“LIMITAÇÃO DA UTILIZAÇÃO DOS saldos credores – agroindústria e embalagens - ADi 15/2005 ”
Em 26 de dezembro de 2005, foi publicado o Ato Declaratório Interpretativo (ADI) da Secretaria da Receita Federal nº 15, que de forma infra legal, portanto, ao arrepio do princípio da hierarquia das leis e da legalidade tributária, limitou a utilização do crédito presumido das contribuições ao PIS/Pasep e à COFINS concedido legalmente à agroindústria nas aquisições junto a produtores rurais pessoas físicas, bem como do saldo credor vinculado às pessoas jurídicas comerciais adquirentes de embalagens utilizadas para o envase de água, cerveja e refrigerantes.

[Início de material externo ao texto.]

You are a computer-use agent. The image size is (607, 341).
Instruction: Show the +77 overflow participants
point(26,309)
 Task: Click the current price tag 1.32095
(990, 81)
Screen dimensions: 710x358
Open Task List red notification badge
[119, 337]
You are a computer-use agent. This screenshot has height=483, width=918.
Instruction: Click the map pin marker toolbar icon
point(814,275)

Relativamente a agroindústria a outorga legal para a constituição do crédito presumido surgiu da necessidade de compensar o efeito danoso pela implementação da não-cumulatividade que gerou um aumento substancial na carga, em face das aquisições de produtos não onerados pelas contribuições, que nos termos do artigo 3º, §2º, II das Leis nº 10.637/02 e 10.833/03 impedia a constituição dos créditos relativo a tais entradas.

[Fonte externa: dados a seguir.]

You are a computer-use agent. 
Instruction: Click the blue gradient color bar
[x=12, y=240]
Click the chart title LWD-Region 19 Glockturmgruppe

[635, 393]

Para fins elucidativos, vale destacar que o beneficio conferido às agroindústrias foi instituído pela Lei nº 10.925, de 23 de julho de 2004 em seus artigos 8º e 15, possibilitando a constituição de crédito presumido sobre os insumos adquiridos dentro da cadeia produtiva junto a pessoas físicas e cooperados ligados à cooperativas agrícolas.
Com o advento do art. 16 da Lei nº 11.116, de 18 de maio de 2005, instituiu-se previsão de que se os referidos créditos não fossem consumidos integralmente na dedução do PIS/Pasep e da Cofins devidos mensalmente pela pessoa jurídica adquirente, estes poderiam ser objeto de ressarcimento trimestral ou utilizados para fins de compensação com débitos próprios, vencidos ou vincendos, relativos a outros tributos e contribuições administrados pela Secretaria da Receita Federal, observada a legislação aplicável à matéria, atualmente representada pela Instrução Normativa SRF nº 600, de 28 de dezembro de 2005.
Todavia, com o advento do ADI nº 15/2005, objeto do presente estudo, as possibilidades de aproveitamento do saldo credor decorrente do crédito presumido foram vedadas, haja vista o ato em questão determinar que o crédito presumido da agroindústria somente pode ser utilizado para dedução das contribuições ao PIS/Pasep e à Cofins, apuradas no regime de incidência não-cumulativa, vedando seu aproveitamento pela via da compensação ou do ressarcimento.
Da mesma forma foi vedado pelo ato normativo em foco o direito aos pedidos de ressarcimento que tenham por objeto o saldo credor decorrente da aquisição, por pessoa jurídica comercial, de embalagens utilizadas para o envase de determinadas bebidas, oriundo da previsão do 51, §§ 3º e 4º da Lei nº 10.833, de 29 de dezembro de 2003 .
Em que pese a manifestação da SRF por meio do ADI nº 15/05, temos a ressaltar a possibilidade de questionamento judicial sobre a restrição imposta. Tal limitação foi implementada por meio de um Ato Declaratório, portanto, de hierarquia inferior, alterando dispositivos normatizados por lei, a qual não havia trazido nenhuma restrição ao aproveitamento dos créditos objeto do presente comentário, perfilando, assim, verdadeira mácula ao princípio da estrita legalidade tributária.
Alessandro Barreto Borges
Renata Kalil Sadi
Art. 51 (...)
§ 2º As receitas decorrentes da venda a pessoas jurídicas comerciais das embalagens referidas neste artigo ficam sujeitas ao recolhimento da Contribuição para o PIS/Pasep e da Cofins na forma aqui disciplinada, independentemente da destinação das embalagens.
§ 3º A pessoa jurídica comercial que adquirir para revenda as embalagens referidas no §2º deste artigo poderá se creditar dos valores das contribuições estabelecidas neste artigo referentes às embalagens que adquirir, no período de apuração em que registrar o respectivo documento fiscal de aquisição.